━━━ Dataset records
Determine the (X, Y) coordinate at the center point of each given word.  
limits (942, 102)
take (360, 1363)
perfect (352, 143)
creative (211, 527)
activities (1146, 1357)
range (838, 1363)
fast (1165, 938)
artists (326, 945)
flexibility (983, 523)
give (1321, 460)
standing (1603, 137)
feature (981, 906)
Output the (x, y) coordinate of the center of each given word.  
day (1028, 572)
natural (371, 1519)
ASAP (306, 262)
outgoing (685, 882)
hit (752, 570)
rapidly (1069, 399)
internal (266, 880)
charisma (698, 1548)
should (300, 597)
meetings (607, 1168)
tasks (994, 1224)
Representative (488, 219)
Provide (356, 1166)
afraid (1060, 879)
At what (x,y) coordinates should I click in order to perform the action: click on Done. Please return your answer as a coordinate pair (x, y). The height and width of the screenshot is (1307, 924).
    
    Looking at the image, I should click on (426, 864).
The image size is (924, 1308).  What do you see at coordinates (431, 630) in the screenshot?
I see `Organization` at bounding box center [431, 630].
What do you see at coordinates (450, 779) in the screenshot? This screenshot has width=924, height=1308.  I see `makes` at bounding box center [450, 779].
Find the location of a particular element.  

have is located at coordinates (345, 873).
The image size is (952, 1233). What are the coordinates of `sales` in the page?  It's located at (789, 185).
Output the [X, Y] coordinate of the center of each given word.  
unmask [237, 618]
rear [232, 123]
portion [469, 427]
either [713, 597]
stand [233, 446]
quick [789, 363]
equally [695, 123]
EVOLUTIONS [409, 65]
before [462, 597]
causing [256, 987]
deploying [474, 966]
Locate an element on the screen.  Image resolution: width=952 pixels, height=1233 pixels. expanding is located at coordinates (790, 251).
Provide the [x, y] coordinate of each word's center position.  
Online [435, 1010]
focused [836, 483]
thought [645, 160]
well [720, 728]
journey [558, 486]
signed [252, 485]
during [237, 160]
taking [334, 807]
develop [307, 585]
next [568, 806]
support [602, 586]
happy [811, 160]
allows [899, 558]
━━━━━━
Instruction »
Can you copy every one of the rows above word for word, without changing anything?

Output »
Determine the (X, Y) coordinate at the center point of each given word.  
limits (942, 102)
take (360, 1363)
perfect (352, 143)
creative (211, 527)
activities (1146, 1357)
range (838, 1363)
fast (1165, 938)
artists (326, 945)
flexibility (983, 523)
give (1321, 460)
standing (1603, 137)
feature (981, 906)
Output the (x, y) coordinate of the center of each given word.  
day (1028, 572)
natural (371, 1519)
ASAP (306, 262)
outgoing (685, 882)
hit (752, 570)
rapidly (1069, 399)
internal (266, 880)
charisma (698, 1548)
should (300, 597)
meetings (607, 1168)
tasks (994, 1224)
Representative (488, 219)
Provide (356, 1166)
afraid (1060, 879)
At what (x,y) coordinates should I click in order to perform the action: click on Done. Please return your answer as a coordinate pair (x, y). The height and width of the screenshot is (1307, 924).
    
    Looking at the image, I should click on (426, 864).
The image size is (924, 1308).  What do you see at coordinates (431, 630) in the screenshot?
I see `Organization` at bounding box center [431, 630].
What do you see at coordinates (450, 779) in the screenshot? This screenshot has width=924, height=1308.  I see `makes` at bounding box center [450, 779].
Find the location of a particular element.  

have is located at coordinates (345, 873).
The image size is (952, 1233). What are the coordinates of `sales` in the page?  It's located at (789, 185).
Output the [X, Y] coordinate of the center of each given word.  
unmask [237, 618]
rear [232, 123]
portion [469, 427]
either [713, 597]
stand [233, 446]
quick [789, 363]
equally [695, 123]
EVOLUTIONS [409, 65]
before [462, 597]
causing [256, 987]
deploying [474, 966]
Locate an element on the screen.  Image resolution: width=952 pixels, height=1233 pixels. expanding is located at coordinates (790, 251).
Provide the [x, y] coordinate of each word's center position.  
Online [435, 1010]
focused [836, 483]
thought [645, 160]
well [720, 728]
journey [558, 486]
signed [252, 485]
during [237, 160]
taking [334, 807]
develop [307, 585]
next [568, 806]
support [602, 586]
happy [811, 160]
allows [899, 558]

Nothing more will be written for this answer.